Por Alexis Moreano Banda
Una reflexión sobre el cine animado de hoy.
Llevabas tiempo diciéndote que los filmes de animación ya no podrían sorprenderte. Tanto, que te costaba recordar la última vez que miraste una película del género, no digamos siquiera maravillado, pero al menos con verdadero asombro. Suponías que habrá sido el siglo pasado, cuando todavía podías distinguir las imágenes filmadas de las imágenes generadas por ordenador. De lo que estabas seguro es que desde que la animación migró al territorio de los efectos especiales, pantalla verde de por medio; la nueva generación de películas enteramente animadas te había dejado poco o nada. Te consta sin embargo que por un tiempo te dedicaste a probar lo que buenamente te proponían las salas o el pirata de la esquina, lo que te permitió descubrir a Miyasaki y hasta concederte alguna risa fácil con los primeros reciclajes paródicos de los motivos infantilizantes que hicieron la fortuna de Disney y sus emuladores. Pero de un Pixar al Dreamworks siguiente, pasando por un sinnúmero de mangas y muñequitos de plastilina, cada vez más quedabas con la impresión de haber asistido no a una película, sino a una vacua ostentación del portento de la máquina, como si hubieras gastado dos horas viendo a un físico-culturista que trata de impresionar a las nenas en la playa.

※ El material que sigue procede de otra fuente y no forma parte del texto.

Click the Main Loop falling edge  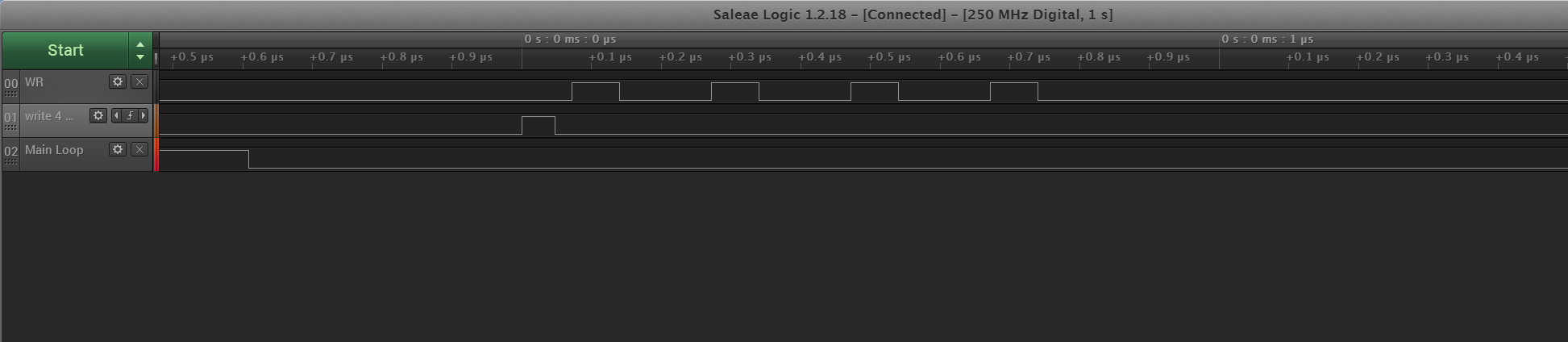(248, 159)
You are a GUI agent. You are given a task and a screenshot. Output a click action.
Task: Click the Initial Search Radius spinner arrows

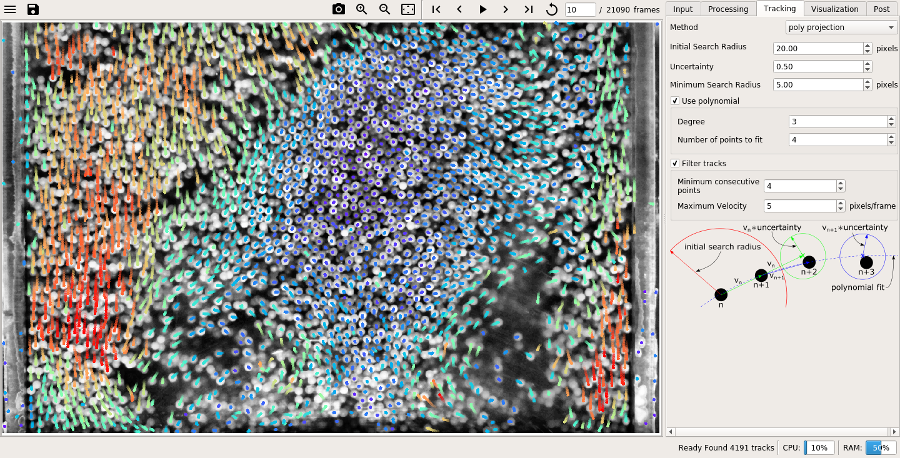867,48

En esas estabas, y toma que en los últimos meses te has venido topando con una serie de películas que no cesan de desmentirte. Dos películas, en particular, te han reconciliado con el género, y no es un azar que hayan sido precisamente las que más ostentan su condición de “dibujos animados” en plena era de la imagen de síntesis. Ambas te confortaron en tu idea de que la animación no asombra cuando imita la realidad, ni mucho menos cuando te aleja de ella, sino cuando te la presenta de otro modo para ayudarte a comprenderla, como todo arte de la imagen que se precie de serlo. Hace un año fue Persépolis, que por fin podrás ver este mes en una sala, y hace unas semanas fue Vals con Bachir, que cruzas los dedos para que alguien la programe un día cerca de tu casa. Dos películas profundamente personales de dos autores distintos y lejanos: ella, Marjane Sartrapi, es iraní, y con su película explora la turbulenta historia reciente de su país a partir de sus recuerdos; él, Ari Folman, es israelita, y con su film interroga una fase oscura de la historia de su país desde su incapacidad de recordar. La primera fue realizada del modo más clásico y rudimentario, dibujando cada plancha a la mano y fotografiándola después, mientras que la segunda combina la rotoscopía, la modelación 3D y las animaciones flash. Persépolis recurre al humor y al trazo infantil para pasar de contrabando su penetrante seriedad, allí donde el film de Folman exacerba la crudeza del relato con una línea y una paleta casi expresionistas. Dos películas distintas, pues, pero que tienen en común el hecho de transparentar una voz tras cada palabra y una mano tras cada trazo. En uno y otro caso, un mismo uso estratégico del dibujo: situar de antemano una distancia con respecto a la representación, indispensable para sortear la reducción massmediática de los acontecimientos descritos. Y una misma voluntad de explorar, mediante el montaje y los procedimientos propios de la puesta en escena, la capacidad del cine a seguirte abriendo los ojos.